Empresas do agronegócio brasileiro já começaram a refazer seus planos de expansão após a assinatura do acordo comercial entre o Mercosul e a União Europeia, firmada neste sábado (17), após cerca de 25 anos de negociações. O tratado prevê redução de tarifas e ampliação de cotas de exportação ao longo de 15 anos, com expectativa de que o setor agropecuário seja o principal beneficiado no Brasil.
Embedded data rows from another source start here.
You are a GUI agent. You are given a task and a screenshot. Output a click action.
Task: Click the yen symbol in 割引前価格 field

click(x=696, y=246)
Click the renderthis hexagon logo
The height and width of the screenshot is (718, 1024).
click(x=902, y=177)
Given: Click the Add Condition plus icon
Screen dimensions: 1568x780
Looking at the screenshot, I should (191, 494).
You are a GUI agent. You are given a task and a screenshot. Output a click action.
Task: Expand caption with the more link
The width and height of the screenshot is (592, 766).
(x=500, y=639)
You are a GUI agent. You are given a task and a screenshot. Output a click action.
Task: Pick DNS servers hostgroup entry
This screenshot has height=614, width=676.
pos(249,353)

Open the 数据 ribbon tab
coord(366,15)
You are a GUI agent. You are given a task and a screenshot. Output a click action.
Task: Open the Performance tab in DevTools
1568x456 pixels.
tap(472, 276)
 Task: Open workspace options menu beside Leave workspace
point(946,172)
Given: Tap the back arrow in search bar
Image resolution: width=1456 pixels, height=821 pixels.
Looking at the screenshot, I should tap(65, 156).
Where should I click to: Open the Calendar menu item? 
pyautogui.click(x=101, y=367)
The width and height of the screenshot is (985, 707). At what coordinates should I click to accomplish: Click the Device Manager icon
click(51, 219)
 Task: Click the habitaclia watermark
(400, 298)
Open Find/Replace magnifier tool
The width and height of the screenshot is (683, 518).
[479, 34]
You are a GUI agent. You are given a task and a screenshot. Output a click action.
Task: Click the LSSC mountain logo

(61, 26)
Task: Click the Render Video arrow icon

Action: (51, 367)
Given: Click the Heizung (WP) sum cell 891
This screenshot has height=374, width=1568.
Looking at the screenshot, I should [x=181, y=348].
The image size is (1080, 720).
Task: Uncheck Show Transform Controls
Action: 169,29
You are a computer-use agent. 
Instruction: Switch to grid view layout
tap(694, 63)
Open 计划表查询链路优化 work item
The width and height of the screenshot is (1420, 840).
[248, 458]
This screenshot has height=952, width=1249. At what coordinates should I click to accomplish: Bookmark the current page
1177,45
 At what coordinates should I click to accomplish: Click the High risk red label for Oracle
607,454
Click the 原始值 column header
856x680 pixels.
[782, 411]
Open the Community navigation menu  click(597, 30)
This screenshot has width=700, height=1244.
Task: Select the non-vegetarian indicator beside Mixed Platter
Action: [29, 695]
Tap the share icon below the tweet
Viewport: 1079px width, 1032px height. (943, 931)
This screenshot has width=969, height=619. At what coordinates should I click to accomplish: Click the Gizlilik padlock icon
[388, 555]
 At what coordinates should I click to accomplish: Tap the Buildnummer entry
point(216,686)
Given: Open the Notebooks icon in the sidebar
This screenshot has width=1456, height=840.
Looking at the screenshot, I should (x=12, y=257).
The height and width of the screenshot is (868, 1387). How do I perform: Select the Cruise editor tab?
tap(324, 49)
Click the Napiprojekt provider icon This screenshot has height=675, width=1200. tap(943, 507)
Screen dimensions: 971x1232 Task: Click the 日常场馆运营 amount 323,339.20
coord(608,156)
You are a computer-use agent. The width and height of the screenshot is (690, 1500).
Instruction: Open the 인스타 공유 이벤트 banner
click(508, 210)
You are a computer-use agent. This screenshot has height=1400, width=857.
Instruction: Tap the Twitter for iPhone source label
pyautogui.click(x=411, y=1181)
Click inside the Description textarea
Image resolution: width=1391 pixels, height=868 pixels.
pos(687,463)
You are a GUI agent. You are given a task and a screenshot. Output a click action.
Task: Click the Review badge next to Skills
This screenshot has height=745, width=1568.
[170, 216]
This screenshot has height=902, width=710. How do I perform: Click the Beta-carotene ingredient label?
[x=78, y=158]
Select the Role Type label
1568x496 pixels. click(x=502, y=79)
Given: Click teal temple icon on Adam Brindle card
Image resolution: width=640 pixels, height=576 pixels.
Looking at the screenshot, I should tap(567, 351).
Segundo estudo do Instituto de Pesquisa Econômica Aplicada (Ipea), o agronegócio pode ampliar suas exportações em até US$ 6,2 bilhões até 2040. Carnes e óleos vegetais, como o de soja, aparecem entre os produtos com maior potencial de crescimento. Atualmente, a União Europeia compra cerca de US$ 25 bilhões por ano do campo brasileiro.
De acordo com o levantamento, a produção do agronegócio deve crescer cerca de 2%, o equivalente a aproximadamente US$ 11 bilhões. Considerando todos os setores da economia envolvidos no acordo, a projeção é de crescimento de 0,46% no Produto Interno Bruto (PIB), o que representa uma adição estimada de US$ 9,3 bilhões. O Brasil teria o maior ganho relativo de PIB entre os países participantes do acordo.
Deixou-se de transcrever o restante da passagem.